** begin EXCERPTED RECORDS **

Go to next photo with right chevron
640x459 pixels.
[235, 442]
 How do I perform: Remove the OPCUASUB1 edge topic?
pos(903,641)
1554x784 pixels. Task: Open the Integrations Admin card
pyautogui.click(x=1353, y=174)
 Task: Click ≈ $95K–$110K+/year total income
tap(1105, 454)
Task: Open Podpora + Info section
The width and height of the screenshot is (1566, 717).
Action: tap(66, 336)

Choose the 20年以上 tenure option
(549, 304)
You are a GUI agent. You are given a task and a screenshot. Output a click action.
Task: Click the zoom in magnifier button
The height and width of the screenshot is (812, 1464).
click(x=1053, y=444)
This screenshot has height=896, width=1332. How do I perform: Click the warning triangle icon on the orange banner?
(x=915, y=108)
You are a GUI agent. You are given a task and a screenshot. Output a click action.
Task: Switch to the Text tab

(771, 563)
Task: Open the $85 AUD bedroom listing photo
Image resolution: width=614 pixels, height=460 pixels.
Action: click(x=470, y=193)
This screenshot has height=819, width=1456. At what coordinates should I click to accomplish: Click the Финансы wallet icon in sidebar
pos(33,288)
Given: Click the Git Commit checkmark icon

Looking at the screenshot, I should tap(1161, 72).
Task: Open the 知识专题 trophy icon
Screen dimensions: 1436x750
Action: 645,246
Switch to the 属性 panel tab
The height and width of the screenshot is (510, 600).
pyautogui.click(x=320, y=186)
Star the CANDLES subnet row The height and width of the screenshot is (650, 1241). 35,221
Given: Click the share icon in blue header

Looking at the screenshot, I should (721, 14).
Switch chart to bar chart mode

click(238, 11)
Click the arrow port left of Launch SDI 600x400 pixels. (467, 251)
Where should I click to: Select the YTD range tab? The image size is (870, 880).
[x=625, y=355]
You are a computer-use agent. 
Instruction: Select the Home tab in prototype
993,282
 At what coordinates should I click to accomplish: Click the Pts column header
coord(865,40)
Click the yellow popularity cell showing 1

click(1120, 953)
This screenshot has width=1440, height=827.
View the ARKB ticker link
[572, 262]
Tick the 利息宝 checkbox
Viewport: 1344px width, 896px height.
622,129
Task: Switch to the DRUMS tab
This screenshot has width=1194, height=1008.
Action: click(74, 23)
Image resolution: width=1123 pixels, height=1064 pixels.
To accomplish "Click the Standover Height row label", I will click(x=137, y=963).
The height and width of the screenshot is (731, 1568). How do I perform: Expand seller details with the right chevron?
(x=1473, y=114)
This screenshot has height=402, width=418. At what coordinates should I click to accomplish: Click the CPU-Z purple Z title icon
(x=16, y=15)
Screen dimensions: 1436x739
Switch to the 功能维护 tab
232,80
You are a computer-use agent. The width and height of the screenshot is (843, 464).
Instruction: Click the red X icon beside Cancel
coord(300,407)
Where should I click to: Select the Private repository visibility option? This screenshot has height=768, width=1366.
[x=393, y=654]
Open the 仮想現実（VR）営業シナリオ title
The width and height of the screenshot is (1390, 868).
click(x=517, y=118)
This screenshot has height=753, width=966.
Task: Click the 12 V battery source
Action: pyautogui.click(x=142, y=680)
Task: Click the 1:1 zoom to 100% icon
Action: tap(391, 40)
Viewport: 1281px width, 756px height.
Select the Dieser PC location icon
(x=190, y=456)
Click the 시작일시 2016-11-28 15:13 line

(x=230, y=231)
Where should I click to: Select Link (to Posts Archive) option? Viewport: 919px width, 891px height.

** end EXCERPTED RECORDS **

DESCRIPTION OF THE TASK: Rewrite the material above as a JSON list of strings, with one string for each line and blank lines left out.

RESULT:
[
  "Go to next photo with right chevron",
  "640x459 pixels.",
  "[235, 442]",
  " How do I perform: Remove the OPCUASUB1 edge topic?",
  "pos(903,641)",
  "1554x784 pixels. Task: Open the Integrations Admin card",
  "pyautogui.click(x=1353, y=174)",
  " Task: Click ≈ $95K–$110K+/year total income",
  "tap(1105, 454)",
  "Task: Open Podpora + Info section",
  "The width and height of the screenshot is (1566, 717).",
  "Action: tap(66, 336)",
  "Choose the 20年以上 tenure option",
  "(549, 304)",
  "You are a GUI agent. You are given a task and a screenshot. Output a click action.",
  "Task: Click the zoom in magnifier button",
  "The height and width of the screenshot is (812, 1464).",
  "click(x=1053, y=444)",
  "This screenshot has height=896, width=1332. How do I perform: Click the warning triangle icon on the orange banner?",
  "(x=915, y=108)",
  "You are a GUI agent. You are given a task and a screenshot. Output a click action.",
  "Task: Switch to the Text tab",
  "(771, 563)",
  "Task: Open the $85 AUD bedroom listing photo",
  "Image resolution: width=614 pixels, height=460 pixels.",
  "Action: click(x=470, y=193)",
  "This screenshot has height=819, width=1456. At what coordinates should I click to accomplish: Click the Финансы wallet icon in sidebar",
  "pos(33,288)",
  "Given: Click the Git Commit checkmark icon",
  "Looking at the screenshot, I should tap(1161, 72).",
  "Task: Open the 知识专题 trophy icon",
  "Screen dimensions: 1436x750",
  "Action: 645,246",
  "Switch to the 属性 panel tab",
  "The height and width of the screenshot is (510, 600).",
  "pyautogui.click(x=320, y=186)",
  "Star the CANDLES subnet row The height and width of the screenshot is (650, 1241). 35,221",
  "Given: Click the share icon in blue header",
  "Looking at the screenshot, I should (721, 14).",
  "Switch chart to bar chart mode",
  "click(238, 11)",
  "Click the arrow port left of Launch SDI 600x400 pixels. (467, 251)",
  "Where should I click to: Select the YTD range tab? The image size is (870, 880).",
  "[x=625, y=355]",
  "You are a computer-use agent. ",
  "Instruction: Select the Home tab in prototype",
  "993,282",
  " At what coordinates should I click to accomplish: Click the Pts column header",
  "coord(865,40)",
  "Click the yellow popularity cell showing 1",
  "click(1120, 953)",
  "This screenshot has width=1440, height=827.",
  "View the ARKB ticker link",
  "[572, 262]",
  "Tick the 利息宝 checkbox",
  "Viewport: 1344px width, 896px height.",
  "622,129",
  "Task: Switch to the DRUMS tab",
  "This screenshot has width=1194, height=1008.",
  "Action: click(74, 23)",
  "Image resolution: width=1123 pixels, height=1064 pixels.",
  "To accomplish \"Click the Standover Height row label\", I will click(x=137, y=963).",
  "The height and width of the screenshot is (731, 1568). How do I perform: Expand seller details with the right chevron?",
  "(x=1473, y=114)",
  "This screenshot has height=402, width=418. At what coordinates should I click to accomplish: Click the CPU-Z purple Z title icon",
  "(x=16, y=15)",
  "Screen dimensions: 1436x739",
  "Switch to the 功能维护 tab",
  "232,80",
  "You are a computer-use agent. The width and height of the screenshot is (843, 464).",
  "Instruction: Click the red X icon beside Cancel",
  "coord(300,407)",
  "Where should I click to: Select the Private repository visibility option? This screenshot has height=768, width=1366.",
  "[x=393, y=654]",
  "Open the 仮想現実（VR）営業シナリオ title",
  "The width and height of the screenshot is (1390, 868).",
  "click(x=517, y=118)",
  "This screenshot has height=753, width=966.",
  "Task: Click the 12 V battery source",
  "Action: pyautogui.click(x=142, y=680)",
  "Task: Click the 1:1 zoom to 100% icon",
  "Action: tap(391, 40)",
  "Viewport: 1281px width, 756px height.",
  "Select the Dieser PC location icon",
  "(x=190, y=456)",
  "Click the 시작일시 2016-11-28 15:13 line",
  "(x=230, y=231)",
  "Where should I click to: Select Link (to Posts Archive) option? Viewport: 919px width, 891px height."
]